Reference Architectures

Standardized deployment patterns for maximizing sovereignty and minimizing latency.

> PATTERN_01: AIR_GAPPED_FORTRESS MAX SEC

Use Case

Defense, Health, IP-heavy R&D. No internet connection allowed for inference server.

Stack

  • LLM: Llama-3-70B (GGUF/ExLlamaV2)
  • Interface: OpenWebUI / Text-Gen-WebUI
  • Vector DB: ChromaDB (Local Persist)
[User] <---> [Internal Network] | [Firewall (DENY ALL OUT)] | [Inference Server] |-- [Model Weights (Local)] |-- [Vector Store (Local)]
> PATTERN_02: HYBRID_RAG_GATEWAY BALANCED

Use Case

Corporate Knowledge Base. Sensitive docs stay local; General queries might go to Cloud.

Stack

  • Router: LiteLLM / AI Gateway
  • Local: Mistral-Small (Summarization/PII Scrub)
  • Cloud: GPT-4o (Complex Reasoning only)
[User] --> [AI Gateway / Router] | /---------------------\ (PII?) (Safe?) | | [Local LLM] [Cloud API] (Redact/Summarize) (Reasoning)
> PATTERN_03: EDGE_WORKER LOW LATENCY

Use Case

Factory floor, Retail POS, Field devices. Zero network reliability required.

Stack

  • Hardware: Jetson Orin / Mac Mini / Consumer GPU
  • Model: Phi-3 / Gemma-2-9b (4-bit)
  • Serve: Llama.cpp Server
[Sensor/Input] --> [Local Queue] | [Small Model] (JSON Output) | [Action/Alert]

> ARCHITECTURE_FIT_MATRIX

Which pattern fits which scenario? Constraint-based mapping.

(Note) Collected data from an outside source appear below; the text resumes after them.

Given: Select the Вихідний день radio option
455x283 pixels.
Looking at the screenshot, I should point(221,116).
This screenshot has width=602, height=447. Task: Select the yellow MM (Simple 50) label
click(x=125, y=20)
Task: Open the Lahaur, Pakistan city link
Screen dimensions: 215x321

PATTERN MANUFACTURING (A&D) PHARMA/VALIDATED ENTERPRISE IT KEY CONSTRAINTS
AIR_GAPPED_FORTRESS ✓ IDEAL
ITAR/EAR mandates
✓ VIABLE
If GxP validated
△ OVER-ENGINEERED
Unless trade secrets
• No internet egress
• Manual model updates
• High ops burden
• Max data locality
HYBRID_RAG_GATEWAY ✗ RISKY
ITAR violation risk
△ CONDITIONAL
Non-GxP queries only
✓ IDEAL
Balance cost & control
• Data classification req
• Router logic complexity
• API dependency
• Cost control at scale
EDGE_WORKER ✓ VIABLE
Factory floor use
△ CONDITIONAL
Must validate device
✓ VIABLE
Retail/POS/Field
• Small models only
• Limited reasoning
• Network-optional
• Low latency critical
VALIDATED_ISOLATED ✓ VIABLE
If AS9100 certified
✓ IDEAL
21 CFR Part 11
△ OVER-ENGINEERED
Unless regulated
• Full IQ/OQ/PQ docs
• Change control SOP
• Audit trail logging
• Version freeze
API_FIRST_FALLBACK ✗ PROHIBITED
Data locality fail
△ CONDITIONAL
BAA required
✓ IDEAL
Fast time-to-value
• Start API, scale local
• Cost governance needed
• Gradual migration path
• Lower ops burden
> IMPLEMENTATION DECISION FLOW

Start here: Answer these constraint questions to narrow architecture choices.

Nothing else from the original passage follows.